I'll take my horn, and bravely will I blow
In the wine-vault at midnight, and I'll make
Such a tremendous and a terrible sound
That thou, Diana fair, however far
Away thou may'st be, still shalt hear the call,
And casting open door or window wide,
Shalt headlong come upon the rushing wind,
And find and save me - that is, save my vines,
Which will be saving me from dire distress;
For should I lose them I'd be lost myself,
But with thy aid, Diana, I'll be saved.
This is a very interesting invocation and tradition, and probably of
great antiquity from very striking intrinsic evidence. For it is
firstly devoted to a subject which has received little attention - the
connection of Diana as the moon with Bacchus, although in the great
Dizionario Storico Mitologico, by Pozzoli and others, it is expressly
asserted that in Greece her worship was associated with that of
Bacchus, Esculapius and Apollo. The connecting link is the horn. In a
medal of Alexander Severus, Diana of Ephesus bears the horn of plenty.
This is the horn or horn of the new moon, sacred to Diana. According
to Callimachus, Apollo himself built an altar consisting entirely of
horns to Diana.
The connection of the horn with wine is obvious. It was usual among
the old Slavonians for the priest of Svantevit, the Sun god, to see if
the horn which the idol held in his hand was full of wine, in order to
prophesy a good harvest for the coming year. If it was filled, all was
right; if not, he filled the horn, drank from it, and replaced the
horn in the hand, and predicted that all would eventually go well. It
cannot fail to strike the reader that this ceremony is strangely like
that of the Italian invocation, the only difference being that in one
the Sun, and in the other the Moon is invoked to secure a good
harvest.
In the Legends of Florence there is one of the Via del Corno, in which
the hero, falling into a vast tun or tina of wine, is saved from
drowning by sounding a horn with tremendous power. At the sound, which
penetrates to an incredible distance, even to unknown lands, all came
rushing as if enchanted to save him. In this conjuration, Diana, in
the depths of heaven, is represented as rushing at the sound of the
horn, and leaping through doors or windows to save the vintage of the
one who blows. There is a certain singular affinity in these stories.

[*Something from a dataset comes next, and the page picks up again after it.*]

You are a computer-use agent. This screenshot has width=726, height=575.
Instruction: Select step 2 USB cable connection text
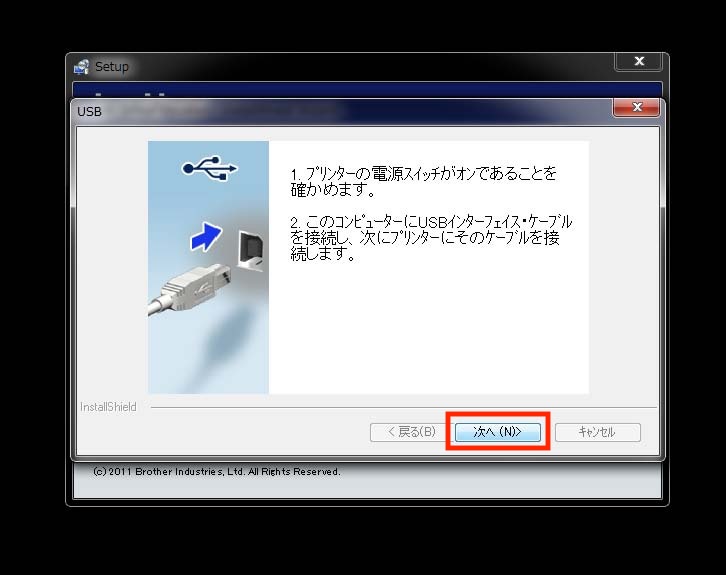(x=430, y=237)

In the story of the Via del Corno, the hero is saved by the Red Goblin
or Robin Goodfellow, who gives him a horn, and it is the same sprite
who appears in the conjuration of the Round Stone, which is sacred to
Diana. This is because the spirit is nocturnal, and attendant on
Diana-Titania.
Kissing the hand to the new moon is a ceremony of unknown antiquity,
and Job, even in his time, regarded it as heathenish and forbidden -
which always means antiquated and out of fashion - as when he declared
(xxxi, 26, 27), "If I beheld the moon walking in brightness...and my
heart hath been secretly enticed or my mouth hath kissed my
hand...this also were an iniquity to be punished by the Judge, for I
should have denied the God that is above." From which it may or ought
to be inferred that Job did not understand that God made the moon and
appeared in all His works, or else he really believed the moon was an
independent deity. In any case, it is curious to see the old forbidden
rite still living, and as heretical as ever.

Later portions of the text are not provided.